You need at least as many test users as your maximum concurrent user count. If you plan to test with 250 users in the stress test, create 250 test accounts. Here is the format:
username,password
testuser001,Test@123
testuser002,Test@123
testuser003,Test@123
testuser004,Test@123
testuser005,Test@123
testuser006,Test@123
testuser007,Test@123
testuser008,Test@123
testuser009,Test@123
testuser010,Test@123
testuser011,Test@123
testuser012,Test@123
testuser013,Test@123
testuser014,Test@123
testuser015,Test@123
... (continue to testuser250)Pro tip: generate your CSV with a simple script instead of typing 250 rows by hand. In bash: for i in $(seq -w 1 250); do echo "testuser$i,Test@123"; done > test-data/users.csv. Or use JMeter's built-in __counter function if you do not need pre-created accounts.
Use a variety of search terms that match products in your application. Include terms with different result counts -- some that return many products, some that return few, and one or two that return zero results (because real users misspell things).
searchTerm
laptop
headphones
keyboard
mouse
monitor
tablet
phone
camera
printer
router
speaker
charger
case
stand
xyznoexistThe CSV Data Set Config element has several important settings. Getting these wrong leads to subtle but devastating test issues.

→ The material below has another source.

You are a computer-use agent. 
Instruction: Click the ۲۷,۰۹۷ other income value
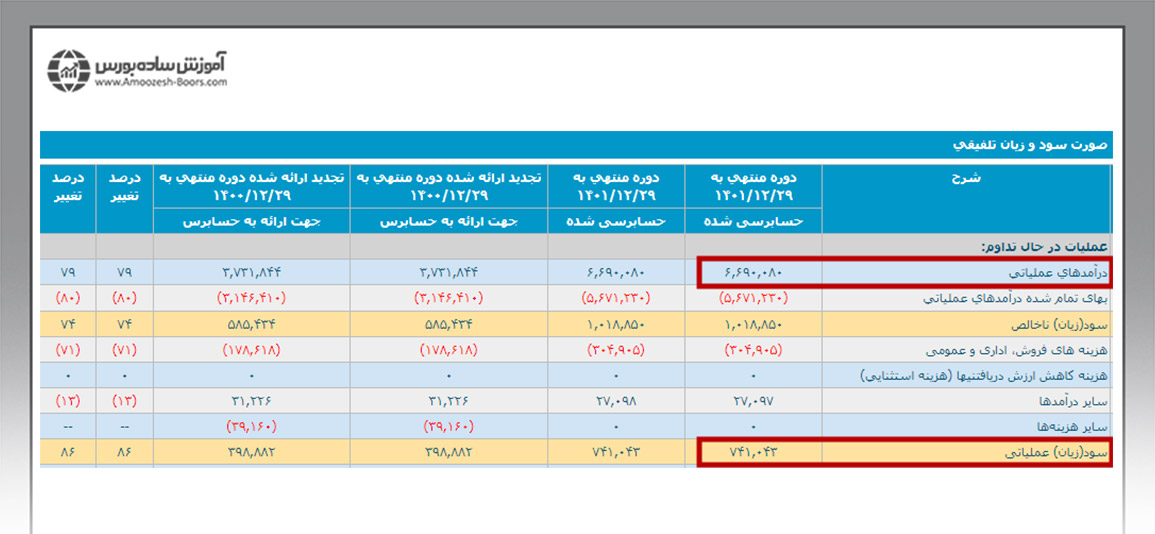pos(755,401)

| Setting | Value for Users CSV | Value for Search CSV | Why |
|---|---|---|---|
| Variable Names | username,password | searchTerm | Maps CSV columns to JMeter variables |
| Delimiter | , | , | Comma-separated values |
| Recycle on EOF | true | true | When all rows are used, start from the beginning |
| Stop thread on EOF | false | false | Do not stop threads when CSV ends |
| Sharing mode | All threads | All threads | Each thread gets the next row sequentially |
| Allow quoted data | false | false | Set to true only if your data contains commas |
Sharing mode controls how CSV rows are distributed across threads. This is critical for the users CSV because you do NOT want two threads using the same username simultaneously -- that creates concurrent sessions for the same user, which is unrealistic and can cause server-side conflicts.
If your users CSV has fewer rows than your thread count, users will be recycled and multiple threads will share the same credentials. This can cause authentication conflicts and false failures. Always ensure: number of CSV rows >= max thread count.

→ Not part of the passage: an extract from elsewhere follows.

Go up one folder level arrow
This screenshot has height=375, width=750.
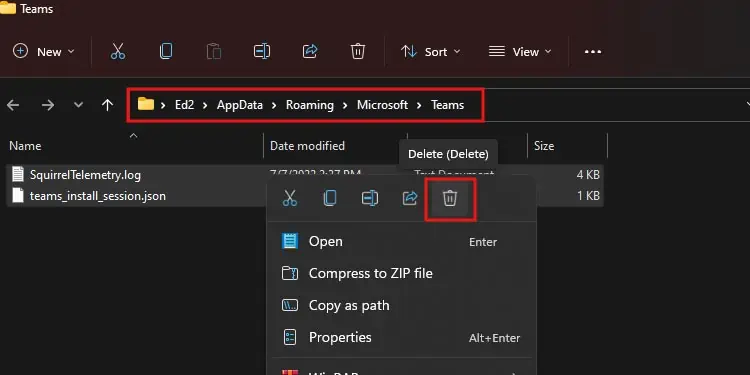click(108, 105)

Q: How do you handle test data in performance testing? How do you ensure each virtual user has unique data?
A: I use JMeter's CSV Data Set Config to feed unique data to each virtual user. I create CSV files for user credentials, search terms, and other variable data. The key is setting the sharing mode correctly -- for user credentials, I use "All threads" mode so each thread gets a unique row, preventing concurrent session conflicts. I ensure the CSV has at least as many rows as my maximum thread count. For data that does not need to be unique (like search terms), I use recycling so the limited set of terms gets reused. I also use JMeter functions like __counter and __RandomString for generating unique data on-the-fly when CSV files are impractical.
Key Point: Parameterization makes your test realistic. Use CSV files for credentials and search terms. Always ensure your user CSV has enough unique rows for your maximum thread count.
Key Point: Every virtual user needs unique data. CSV Data Set Config distributes rows across threads, but you must ensure enough rows exist and sharing mode is set correctly.